* [Problem]: Transcribe the data that follows, exactly and in full.

━━ Dataset content

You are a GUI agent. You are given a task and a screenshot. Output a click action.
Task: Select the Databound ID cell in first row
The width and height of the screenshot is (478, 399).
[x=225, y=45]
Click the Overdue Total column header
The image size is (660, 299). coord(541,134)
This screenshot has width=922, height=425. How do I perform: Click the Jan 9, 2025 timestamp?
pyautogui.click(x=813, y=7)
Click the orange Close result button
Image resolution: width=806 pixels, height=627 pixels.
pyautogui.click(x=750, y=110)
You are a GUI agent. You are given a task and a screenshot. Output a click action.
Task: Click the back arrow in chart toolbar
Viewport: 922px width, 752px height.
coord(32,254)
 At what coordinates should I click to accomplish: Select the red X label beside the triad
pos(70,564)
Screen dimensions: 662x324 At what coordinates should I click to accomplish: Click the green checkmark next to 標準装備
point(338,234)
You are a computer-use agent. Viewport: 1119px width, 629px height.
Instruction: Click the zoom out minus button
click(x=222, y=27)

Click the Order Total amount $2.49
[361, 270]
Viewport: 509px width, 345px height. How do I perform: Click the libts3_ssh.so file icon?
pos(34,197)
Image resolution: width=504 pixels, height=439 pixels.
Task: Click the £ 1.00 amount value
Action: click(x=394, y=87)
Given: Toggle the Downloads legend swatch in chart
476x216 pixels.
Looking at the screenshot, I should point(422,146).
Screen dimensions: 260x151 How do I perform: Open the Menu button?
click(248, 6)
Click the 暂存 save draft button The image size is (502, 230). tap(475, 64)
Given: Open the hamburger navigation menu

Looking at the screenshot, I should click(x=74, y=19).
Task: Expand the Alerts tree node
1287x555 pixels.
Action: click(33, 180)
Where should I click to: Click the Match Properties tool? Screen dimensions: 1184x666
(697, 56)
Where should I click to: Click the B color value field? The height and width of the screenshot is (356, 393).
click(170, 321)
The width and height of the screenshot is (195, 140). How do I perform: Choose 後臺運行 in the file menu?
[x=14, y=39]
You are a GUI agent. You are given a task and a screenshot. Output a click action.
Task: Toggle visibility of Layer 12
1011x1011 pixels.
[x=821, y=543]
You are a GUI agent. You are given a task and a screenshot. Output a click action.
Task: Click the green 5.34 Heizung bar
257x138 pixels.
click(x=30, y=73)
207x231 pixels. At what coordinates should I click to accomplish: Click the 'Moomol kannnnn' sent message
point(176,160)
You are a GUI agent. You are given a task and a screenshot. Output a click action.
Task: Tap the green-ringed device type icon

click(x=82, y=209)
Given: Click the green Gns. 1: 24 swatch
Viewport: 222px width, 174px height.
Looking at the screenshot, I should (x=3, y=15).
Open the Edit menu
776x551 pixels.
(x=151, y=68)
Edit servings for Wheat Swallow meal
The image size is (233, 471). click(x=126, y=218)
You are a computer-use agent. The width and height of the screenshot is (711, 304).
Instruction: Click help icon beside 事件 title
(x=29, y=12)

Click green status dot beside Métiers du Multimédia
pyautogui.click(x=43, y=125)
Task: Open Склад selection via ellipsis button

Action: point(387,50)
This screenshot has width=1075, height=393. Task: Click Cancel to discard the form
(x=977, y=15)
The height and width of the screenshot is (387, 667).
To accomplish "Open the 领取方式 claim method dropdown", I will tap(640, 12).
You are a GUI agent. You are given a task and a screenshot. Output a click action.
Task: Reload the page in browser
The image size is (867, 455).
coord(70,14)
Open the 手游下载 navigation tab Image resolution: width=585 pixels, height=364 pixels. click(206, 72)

━━━━

* [Completed task]:
You are a GUI agent. You are given a task and a screenshot. Output a click action.
Task: Select the Databound ID cell in first row
The width and height of the screenshot is (478, 399).
[x=225, y=45]
Click the Overdue Total column header
The image size is (660, 299). coord(541,134)
This screenshot has width=922, height=425. How do I perform: Click the Jan 9, 2025 timestamp?
pyautogui.click(x=813, y=7)
Click the orange Close result button
Image resolution: width=806 pixels, height=627 pixels.
pyautogui.click(x=750, y=110)
You are a GUI agent. You are given a task and a screenshot. Output a click action.
Task: Click the back arrow in chart toolbar
Viewport: 922px width, 752px height.
coord(32,254)
 At what coordinates should I click to accomplish: Select the red X label beside the triad
pos(70,564)
Screen dimensions: 662x324 At what coordinates should I click to accomplish: Click the green checkmark next to 標準装備
point(338,234)
You are a computer-use agent. Viewport: 1119px width, 629px height.
Instruction: Click the zoom out minus button
click(x=222, y=27)

Click the Order Total amount $2.49
[361, 270]
Viewport: 509px width, 345px height. How do I perform: Click the libts3_ssh.so file icon?
pos(34,197)
Image resolution: width=504 pixels, height=439 pixels.
Task: Click the £ 1.00 amount value
Action: click(x=394, y=87)
Given: Toggle the Downloads legend swatch in chart
476x216 pixels.
Looking at the screenshot, I should point(422,146).
Screen dimensions: 260x151 How do I perform: Open the Menu button?
click(248, 6)
Click the 暂存 save draft button The image size is (502, 230). tap(475, 64)
Given: Open the hamburger navigation menu

Looking at the screenshot, I should click(x=74, y=19).
Task: Expand the Alerts tree node
1287x555 pixels.
Action: click(33, 180)
Where should I click to: Click the Match Properties tool? Screen dimensions: 1184x666
(697, 56)
Where should I click to: Click the B color value field? The height and width of the screenshot is (356, 393).
click(170, 321)
The width and height of the screenshot is (195, 140). How do I perform: Choose 後臺運行 in the file menu?
[x=14, y=39]
You are a GUI agent. You are given a task and a screenshot. Output a click action.
Task: Toggle visibility of Layer 12
1011x1011 pixels.
[x=821, y=543]
You are a GUI agent. You are given a task and a screenshot. Output a click action.
Task: Click the green 5.34 Heizung bar
257x138 pixels.
click(x=30, y=73)
207x231 pixels. At what coordinates should I click to accomplish: Click the 'Moomol kannnnn' sent message
point(176,160)
You are a GUI agent. You are given a task and a screenshot. Output a click action.
Task: Tap the green-ringed device type icon

click(x=82, y=209)
Given: Click the green Gns. 1: 24 swatch
Viewport: 222px width, 174px height.
Looking at the screenshot, I should (x=3, y=15).
Open the Edit menu
776x551 pixels.
(x=151, y=68)
Edit servings for Wheat Swallow meal
The image size is (233, 471). click(x=126, y=218)
You are a computer-use agent. The width and height of the screenshot is (711, 304).
Instruction: Click help icon beside 事件 title
(x=29, y=12)

Click green status dot beside Métiers du Multimédia
pyautogui.click(x=43, y=125)
Task: Open Склад selection via ellipsis button

Action: point(387,50)
This screenshot has width=1075, height=393. Task: Click Cancel to discard the form
(x=977, y=15)
The height and width of the screenshot is (387, 667).
To accomplish "Open the 领取方式 claim method dropdown", I will tap(640, 12).
You are a GUI agent. You are given a task and a screenshot. Output a click action.
Task: Reload the page in browser
The image size is (867, 455).
coord(70,14)
Open the 手游下载 navigation tab Image resolution: width=585 pixels, height=364 pixels. click(206, 72)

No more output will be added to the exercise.